MIAMI, FL. Inspectors visiting the rooftop bar at one of Miami's most prominent downtown hotels found toxic chemicals improperly stored near food service areas, no functioning handwashing facilities for staff, and shellfish on the menu with no records showing where it came from — six high-severity violations in a single April inspection, and the bar never closed.
The Novotel Brickell Miami Rooftop Bar at 1500 SW 1 Ave was inspected on April 23, 2026. State records show inspectors cited the facility for six high-priority violations and zero intermediate ones. The Florida Department of Business and Professional Regulation did not issue an emergency closure order.
What Inspectors Found
Two of the six violations involved chemicals. Inspectors cited the bar both for toxic chemicals improperly stored or labeled and for toxic substances improperly identified, stored, or used. Those are distinct citations, meaning inspectors found more than one category of chemical hazard during the same visit.
The handwashing citation is equally direct. Without adequate handwashing facilities, bartenders and food handlers preparing drinks and small plates had no proper means to clean their hands between tasks. That is not a paperwork violation.
The bar also lacked any consumer advisory notifying customers that raw or undercooked foods were on the menu. And shell stock records, which trace oysters, clams, or mussels back to their harvest source, were inadequate or missing entirely.

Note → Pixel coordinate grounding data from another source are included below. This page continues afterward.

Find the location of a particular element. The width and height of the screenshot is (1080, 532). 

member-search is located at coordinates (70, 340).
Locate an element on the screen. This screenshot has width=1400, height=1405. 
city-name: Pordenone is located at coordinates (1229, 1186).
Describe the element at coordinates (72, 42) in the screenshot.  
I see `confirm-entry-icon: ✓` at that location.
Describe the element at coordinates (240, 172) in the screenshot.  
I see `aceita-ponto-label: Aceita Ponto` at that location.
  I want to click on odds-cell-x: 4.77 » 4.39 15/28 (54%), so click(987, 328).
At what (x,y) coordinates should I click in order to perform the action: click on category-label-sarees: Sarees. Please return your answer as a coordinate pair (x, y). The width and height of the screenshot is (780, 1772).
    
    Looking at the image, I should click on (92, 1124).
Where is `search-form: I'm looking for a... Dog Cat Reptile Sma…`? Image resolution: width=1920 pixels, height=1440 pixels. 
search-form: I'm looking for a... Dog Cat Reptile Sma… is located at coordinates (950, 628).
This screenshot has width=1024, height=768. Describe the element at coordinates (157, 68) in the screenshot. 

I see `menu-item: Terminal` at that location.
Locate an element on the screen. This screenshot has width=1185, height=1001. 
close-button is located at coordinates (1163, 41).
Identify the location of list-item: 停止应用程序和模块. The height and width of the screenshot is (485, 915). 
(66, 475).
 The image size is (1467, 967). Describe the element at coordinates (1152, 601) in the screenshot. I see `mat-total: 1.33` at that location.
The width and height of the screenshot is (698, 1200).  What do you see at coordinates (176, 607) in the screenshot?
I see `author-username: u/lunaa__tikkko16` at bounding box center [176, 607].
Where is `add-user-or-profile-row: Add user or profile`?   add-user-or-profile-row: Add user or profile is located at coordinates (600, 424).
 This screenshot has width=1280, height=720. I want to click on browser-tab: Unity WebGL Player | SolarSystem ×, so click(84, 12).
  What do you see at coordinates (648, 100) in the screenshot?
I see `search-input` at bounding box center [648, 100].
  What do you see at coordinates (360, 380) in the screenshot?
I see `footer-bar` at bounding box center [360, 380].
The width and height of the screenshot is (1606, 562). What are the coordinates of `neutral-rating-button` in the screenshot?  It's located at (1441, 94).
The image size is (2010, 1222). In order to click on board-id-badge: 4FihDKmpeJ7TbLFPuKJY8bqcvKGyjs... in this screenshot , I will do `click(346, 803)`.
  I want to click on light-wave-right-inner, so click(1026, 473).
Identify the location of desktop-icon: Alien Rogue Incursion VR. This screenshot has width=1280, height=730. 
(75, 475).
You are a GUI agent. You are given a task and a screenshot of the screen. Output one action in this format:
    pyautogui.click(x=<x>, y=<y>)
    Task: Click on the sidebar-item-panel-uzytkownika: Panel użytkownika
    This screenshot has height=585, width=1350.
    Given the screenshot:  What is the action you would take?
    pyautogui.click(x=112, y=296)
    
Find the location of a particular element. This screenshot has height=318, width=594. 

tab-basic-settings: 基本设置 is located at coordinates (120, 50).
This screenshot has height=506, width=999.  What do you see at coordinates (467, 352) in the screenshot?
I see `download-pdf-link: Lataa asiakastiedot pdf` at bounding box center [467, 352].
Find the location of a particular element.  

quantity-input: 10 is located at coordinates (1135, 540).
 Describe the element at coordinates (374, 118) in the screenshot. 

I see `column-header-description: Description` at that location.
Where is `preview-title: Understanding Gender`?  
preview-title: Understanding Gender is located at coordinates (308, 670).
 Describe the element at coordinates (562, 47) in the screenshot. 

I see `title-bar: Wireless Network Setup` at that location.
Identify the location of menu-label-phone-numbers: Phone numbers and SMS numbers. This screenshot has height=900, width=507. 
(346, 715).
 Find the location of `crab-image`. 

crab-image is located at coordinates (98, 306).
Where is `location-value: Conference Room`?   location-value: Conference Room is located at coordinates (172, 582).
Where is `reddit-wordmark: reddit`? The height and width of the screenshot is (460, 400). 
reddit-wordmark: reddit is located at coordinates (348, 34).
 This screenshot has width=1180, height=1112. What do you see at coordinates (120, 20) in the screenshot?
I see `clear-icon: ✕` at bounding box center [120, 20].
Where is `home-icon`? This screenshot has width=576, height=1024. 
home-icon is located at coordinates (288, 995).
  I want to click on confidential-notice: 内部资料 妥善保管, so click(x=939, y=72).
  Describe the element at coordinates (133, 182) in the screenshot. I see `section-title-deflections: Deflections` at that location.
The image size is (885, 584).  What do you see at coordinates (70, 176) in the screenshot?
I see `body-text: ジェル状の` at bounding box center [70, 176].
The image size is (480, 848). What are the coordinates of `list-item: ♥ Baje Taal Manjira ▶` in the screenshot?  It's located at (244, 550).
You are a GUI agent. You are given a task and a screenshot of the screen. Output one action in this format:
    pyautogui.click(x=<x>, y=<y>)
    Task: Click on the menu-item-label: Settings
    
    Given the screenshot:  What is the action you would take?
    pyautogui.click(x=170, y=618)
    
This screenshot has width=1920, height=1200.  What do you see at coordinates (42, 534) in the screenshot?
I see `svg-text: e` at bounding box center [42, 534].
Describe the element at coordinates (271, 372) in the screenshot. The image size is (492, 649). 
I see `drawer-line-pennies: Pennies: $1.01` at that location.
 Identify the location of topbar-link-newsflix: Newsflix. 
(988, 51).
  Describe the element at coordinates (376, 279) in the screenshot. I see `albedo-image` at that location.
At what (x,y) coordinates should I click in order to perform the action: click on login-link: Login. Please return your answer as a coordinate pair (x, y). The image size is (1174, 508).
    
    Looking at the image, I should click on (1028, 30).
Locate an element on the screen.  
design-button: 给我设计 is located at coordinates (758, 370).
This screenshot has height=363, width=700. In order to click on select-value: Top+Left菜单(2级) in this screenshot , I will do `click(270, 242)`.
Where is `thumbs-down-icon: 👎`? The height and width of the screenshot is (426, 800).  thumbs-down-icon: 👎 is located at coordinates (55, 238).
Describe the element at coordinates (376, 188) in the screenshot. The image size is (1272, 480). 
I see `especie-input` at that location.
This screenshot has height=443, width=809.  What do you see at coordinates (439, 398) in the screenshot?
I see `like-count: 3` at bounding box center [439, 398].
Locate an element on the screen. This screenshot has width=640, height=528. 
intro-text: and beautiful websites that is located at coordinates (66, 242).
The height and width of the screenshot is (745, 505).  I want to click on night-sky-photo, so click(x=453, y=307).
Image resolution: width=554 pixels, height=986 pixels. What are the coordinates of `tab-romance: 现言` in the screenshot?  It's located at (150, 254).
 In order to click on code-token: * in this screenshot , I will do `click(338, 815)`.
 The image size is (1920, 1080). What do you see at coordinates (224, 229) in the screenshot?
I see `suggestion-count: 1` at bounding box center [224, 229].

No manager was present or performing supervisory duties when inspectors arrived.
What These Violations Mean
The two chemical violations together represent the most acute physical danger documented during this inspection. Cleaning agents, sanitizers, and other toxic substances stored near food or drink preparation areas can contaminate what customers consume directly. Mislabeled chemicals create a second layer of risk: staff who cannot identify what a container holds cannot safely use it or keep it away from food contact surfaces. Either failure alone warrants serious concern. Both appearing in the same inspection, at the same facility, on the same day is not a coincidence inspectors treat lightly.
The handwashing infrastructure failure compounds every other violation on the list. Hand hygiene is the most basic barrier between a food handler and a customer. When the physical means to wash hands properly is absent, not inadequate, but absent, every item prepared or served carries an elevated contamination risk. State and CDC data consistently show this category of violation as a direct transmission route for norovirus, salmonella, and hepatitis A.
The shellfish traceability violation matters most if something goes wrong. Oysters, clams, and mussels are filter feeders that concentrate bacteria and viruses from the water they grow in. They are frequently consumed raw. When shell stock identification tags or harvest records are missing, there is no way to trace an illness outbreak back to a specific harvest lot, which means no way to pull contaminated product from other restaurants before more people get sick.
The missing consumer advisory left customers with no warning that raw or undercooked items were available. Pregnant women, elderly diners, and anyone with a compromised immune system are at sharply elevated risk from raw shellfish and undercooked proteins, and state law requires that warning to be posted precisely so those customers can make an informed choice.
The Longer Record
Novotel Brickell Rooftop Bar: Inspection History
The April 23 inspection was not an anomaly. State records show 19 inspections on file for this location, with 50 total violations documented across that history. The bar has never been emergency-closed.
What the recent pattern shows is acceleration. The February 20, 2026 inspection turned up 3 high-severity violations. The March 6 visit, just two weeks later, found 1 more high-severity violation. By April 23, the count had doubled the previous single-visit record, reaching 6 high-severity citations with no intermediate violations at all, meaning every problem inspectors flagged fell into the most serious category the state uses.
Every inspection on record going back to at least 2022 has included at least one high-severity violation, with the single exception of a September 2022 visit. That is eight consecutive inspection cycles, across four calendar years, with high-priority citations each time.
The Novotel Brickell Miami Rooftop Bar had 6 high-severity violations documented by a state inspector on April 23, 2026. It was not closed.